Kemudian Tsabit al-Banani menanyainya perihal apa yang sedang terjadi pada pemuda itu: “Hai pemuda! Apa statusmu di kalangan para penghuni kuburan lainnya? Mereka mendapatkan hidangan enak dan kembali ke
kuburan dengan perasaan senang sedangkan kamu tidak mendapati satu hidangan pun dan kembali dengan perasaan putus asa dan bersedih hati” Pemuda itu menjawab, “Wahai Imam muslimin! Sesungguhnya aku adalah orang asing di kalangan mereka. Tidak ada
seorangpun (dari orang-orang yang masih hidup) mengingatku dengan melakukan kebaikan dan mendoakanku. Sedangkan mereka para penghuni kuburan lain memiliki anak-anak, kerabat- kerabat dan teman-teman bergaul yang mengingat dengan mendoakan mereka, berbuat kebaikan dan bersedekah untuk mereka di setiap malam Jumat. Kebaikan-kebaikan dan pahala shodaqoh-shodaqoh itu sampai kepada mereka. (Ketika masih hidup. Pada saat itu,) aku hendak berhaji. Aku memiliki seorang ibu. Kita berdua menyengaja pergi haji
bersama. Ketika aku memasuki kota (dimana kuburannya berada), Allah mencabut nyawaku. Lalu ibu menguburkan jasadku di tempat penguburan ini. Setelah kematianku, ia menikah
dengan laki-laki lain hingga ia lupa denganku dan tidak mengingatku lagi dengan cara
mendoakan dan bersedekah karenaku. Aku merasa putus asa dan bersedih hati setiap waktu.” Kemudian Tsabit al-Banani bertanya, “Hai pemuda! Beritahu aku dimana ibumu tinggal. Aku akan memberitahunya tentangmu
dan keadaanmu.” Pemuda itu menjawab, “Wahai Imam muslimin! Ia berada di kampung ini dan desa ini. Beritahu ibuku tentangku dan
keadaanku. Jika ia tidak mempercayaimu, maka katakan kepadanya, ‘Sesungguhnya di saku bajumu ada 100 mistqol emas peninggalan suamimu yang merupakan bagian warisan untuk anakmu. Maka ia nantinya akan
mempercayaimu!
Di hari kemudian, Tsabit al- Banani mendatangi kampung yang dimaksudkan dan mencari
ibu pemuda itu. Tidak lama kemudian, ia menemukannya dan memberitahunya tentang keadaan anaknya dan tentang 100 mitsqol
perak yang berada di saku bajunya. Kemudian si ibu pun jatuh pingsan. Ketika ia tersadar dari pingsannya, maka ia menyerahkan 100 mitsqol perak itu kepada Tsabit dan berkata:
“Aku wakilkan kamu untuk bersedekah dengan uang-uang dirham ini sebagai kiriman untuk
anakku yang telah mati.” Kemudian Tsabit al-Banani menerima 100 mitsqol itu dan mensedekahkannya karena pemuda itu.

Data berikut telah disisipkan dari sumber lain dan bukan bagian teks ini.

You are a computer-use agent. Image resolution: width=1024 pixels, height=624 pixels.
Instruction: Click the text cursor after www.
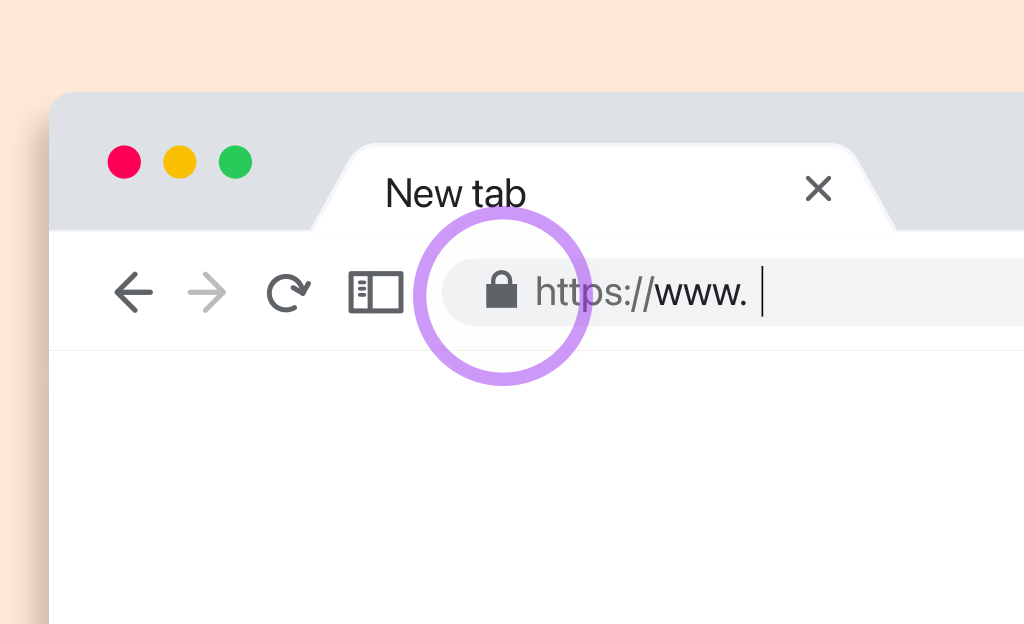point(762,291)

Pada malam Jumat berikutnya tiba, Tsabit al-Banani (seperti biasa) menziarahi saudara- saudaranya di kuburan itu. Saat berziarah, ia merasa ngantuk dan memimpikan sebuah mimpi yang sama seperti mimpi sebelumnya.
Di dalam mimpinya itu, ia melihat mayit pemuda itu telah mengenakan pakaian yang bagus, wajah yang cerah senang dan hati
yang bahagia. Kemudian pemuda itu berkata:
“Wahai Imam muslimin! Semoga Allah mengasihimu sebagaimana kamu telah mengasihiku.” Dari cerita di atas, sudah
jelas bahwa orang yang sudah mati akan merasa tersakiti karena perlakukan buruk orang yang
masih hidup dan akan senang karena perlakukan baik dari orang yang masih hidup.